Figure 5. Only p75+ cells recombine Nf1 in Nf1 ^flox/flox; DhhCre mouse nerves and tumors

EGFP expression (B, D) in sections from adult Nf1 ^flox/flox; DhhCre; EGFP sciatic nerves, cryo-sectioned and stained with anti-von Willebrand factor to mark endothelial cells (red, A), or anti IgE Fc receptor to mark mast cells (red, C). In B and D show merged images of EGFP fluorescence and immunostains. FACS sorted EGFP+ (E, F) and EGFP- (G, H) cytospun cells were immunostained with anti-p75 antibodies (E, G). All EGFP+ cells are p75+, but some EGFP-are p75+ while other are p75-negative cells (H, white arrows). FACS sorted EGFP+ cells from P1/P2 sciatic nerves (I–L) or tumor were stained with Blbp ( I, M, red) and S100β (J, N, green). Bars, A–P: 13 μm. FACS sorted cells from P1 sciatic nerve or tumor were analyzed for Cre mediated recombination of Nf1 by PCR (Q, R). Q, Endothelial cells (CD31+/CD45−; EC) or mast cells (c-kit+/IgE-FcR+; MC) from dissociated tumor cells did not recombine Nf1. DNA from cells from two Nf1 ^flox/flox; DhhCre; EGFP tumors (T1, T2) show recombination. Nf1fl allele (FL/FL), recombined Nf1 allele (R-Cre). R, postnatal day 1 EGFP+ cells (EGFP+) showed Nf1 recombination, as did tumor DNA (T1). Water is shown as a negative control.

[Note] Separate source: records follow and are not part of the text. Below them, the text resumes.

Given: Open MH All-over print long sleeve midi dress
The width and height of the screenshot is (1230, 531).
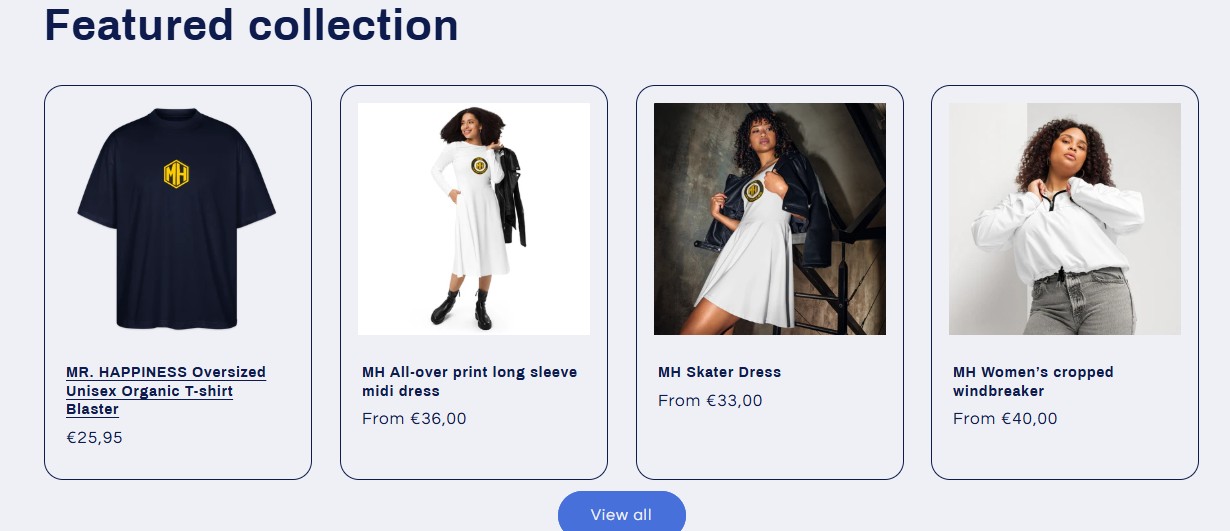Looking at the screenshot, I should pos(469,381).
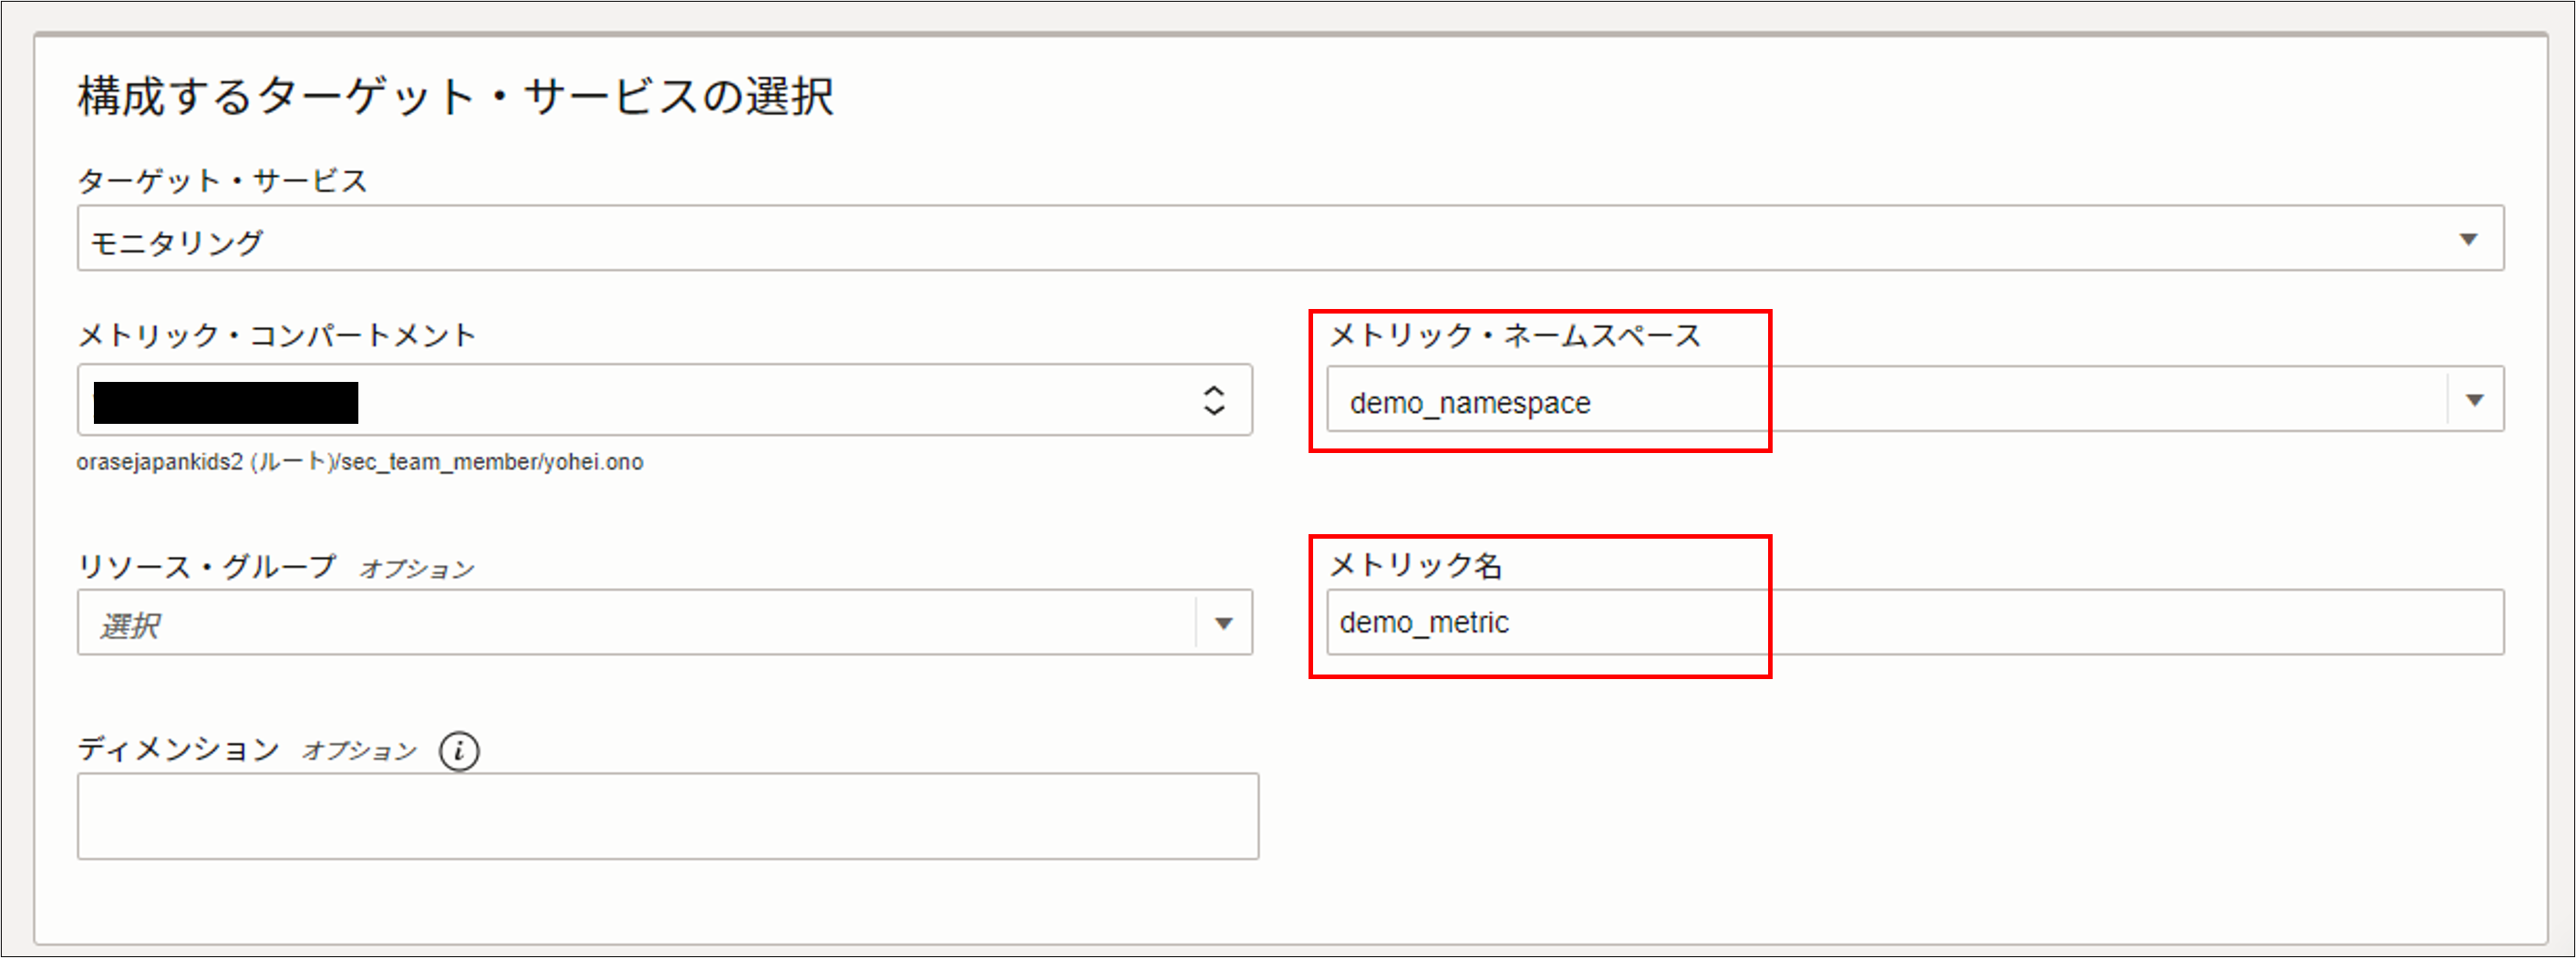Click the メトリック・コンパートメント label
The height and width of the screenshot is (958, 2576).
[277, 335]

Figure 6. Nf1 ^flox/flox; DhhCre mouse nerves show disrupted morphology and transiently increased Schwann cell proliferation

Paraffin sections from 6.5 month old wild type (A) and Nf1 ^flox/flox; DhhCre (B) mouse sciatic nerves. Bars in A, B = 50μm. Electron micrograph from wild type (C) and Nf1 ^flox/flox; DhhCre (D) saphenous nerve. Black arrows in C indicate well organized wild type non-myelinated axons; those in D show disorganized non-myelinated axons. Bars in C, D = 10 microns. (E) Quantification of BrdU positive cells in Nf1 ^flox/flox; DhhCre P1, P15, and P60 sciatic nerves (white bars) and wild type littermate controls (black bars). Proliferation in the Nf1 ^flox/flox; DhhCre mouse nerve compared to wild type controls differs significantly in P1 sciatic nerves (p<0.01, n=3) and P15 sciatic nerves (p<0.001, n=3), but not in P60 sciatic nerves (p=0.17, n=3). Data analyzed by Student’s t-test are presented as mean values ± standard deviation. (F) Quantification of apoptotic cells in Nf1 ^flox/flox; DhhCre P15 sciatic nerves (white bars) and wild type littermate controls (black bars). There is no significant difference in TUNEL staining between Nf1 ^flox/flox; DhhCre mice and their littermates (p= 0.42, n=4, data analyzed by Student’s t-test are presented as mean values ± standard deviation. A representative image of double staining is shown in I (BrdU: red; P75: green). (G) FACS analysis of BrdU labeled P1/P2 Nf1 ^flox/flox; DhhCre sciatic nerve cells indicating BrdU+/EGFP+ and BrdU+/EGFP− cells (G, H). (J) Sorted BrdU+/EGFP+ cells are S100β positive (red).

Figure 7. Proposed model of neurofibroma initiation in the neural crest-derived glial lineage

In the paraspinal region of the trunk, migrating neural crest (NC) cells (E8.5–9) give rise to boundary cap (BC) cells (E10.5–11) in the spinal roots and Schwann cell precursors (SCP, E12–13) in the peripheral nerve. The diagram shows a crest cell and general appearance of the nerve at subsequent developmental stages. Markers used in this report and expression over time are designated by horizontal boxes (P75, Dhh, Blpb, S100β, Gfap). We place the neurofibroma-initiating cell at the Schwann cell precursor/immature Schwann cell boundary.